A Plot Frustrated
After leaving Hannibal, Malchus did not rejoin his comrades, but mounted the hills behind the town and sat down there, looking over the sea, and thinking over the vast plan which Hannibal's words had laid before him, and to which his father had once alluded in his presence. Malchus had been brought up by Hamilcar to regard Rome as the deadly enemy of Carthage, but he had not till now seen the truth which Hannibal had grasped, that it was a struggle not for empire only between the two republics, but one of life and death -- that Carthage and Rome could not coexist, and that one or other of them must be absolutely destroyed.
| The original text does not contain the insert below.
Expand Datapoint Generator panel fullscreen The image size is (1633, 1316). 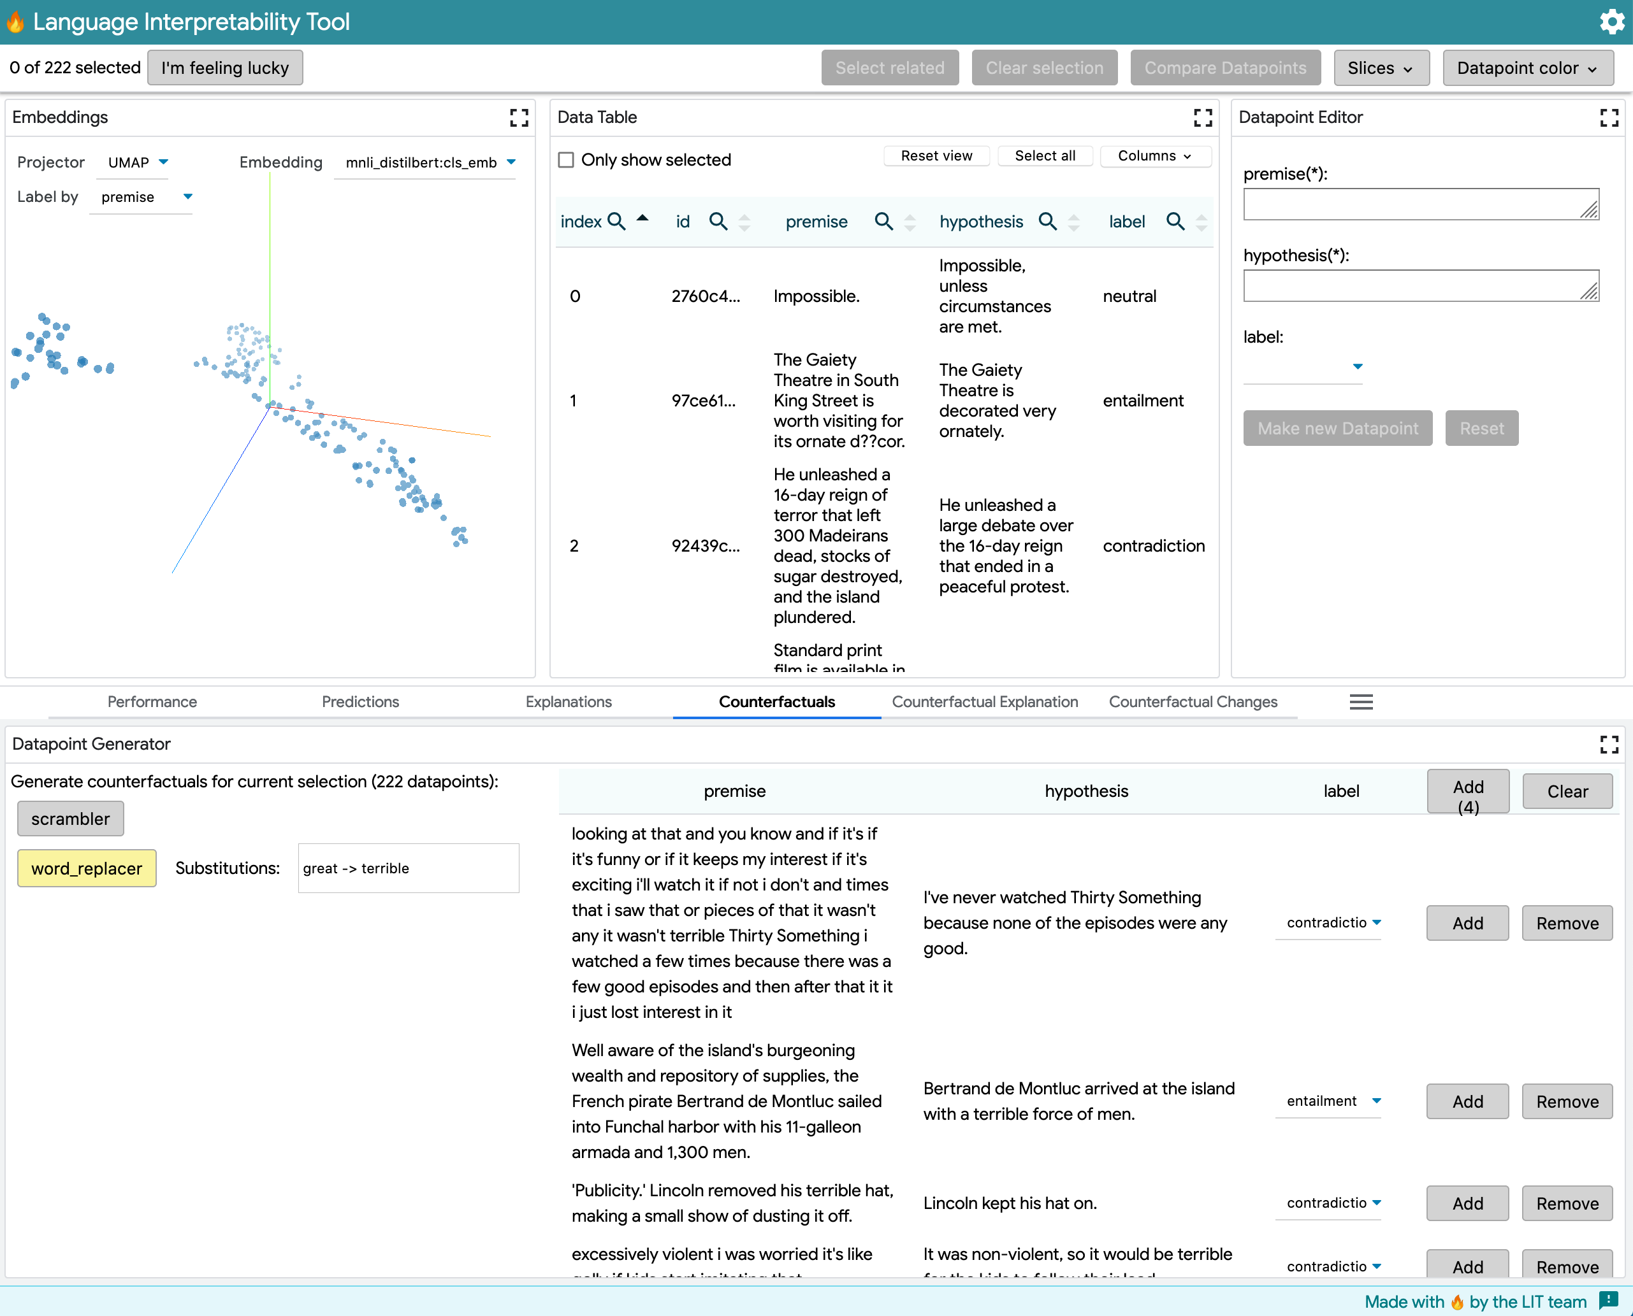(x=1609, y=744)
This, indeed, was the creed of the Barcine party, and was, apart from the minor questions of internal reforms, the great point on which they differed from Hanno and the trading portion of the community, who were his chief supporters. These were in favour of Carthage abandoning her colonies and conquests, and devoting herself solely to commerce and the acquisition of wealth. Believing that Rome, who would then have open to her all Europe and Asia to conquer, would not grudge to Carthage the northern seaboard of Africa, they forgot that a nation which is rich and defenceless will speedily fall a victim to the greed of a powerful and warlike neighbour, and that a conqueror never needs excuses for an attack upon a defenceless neighbour.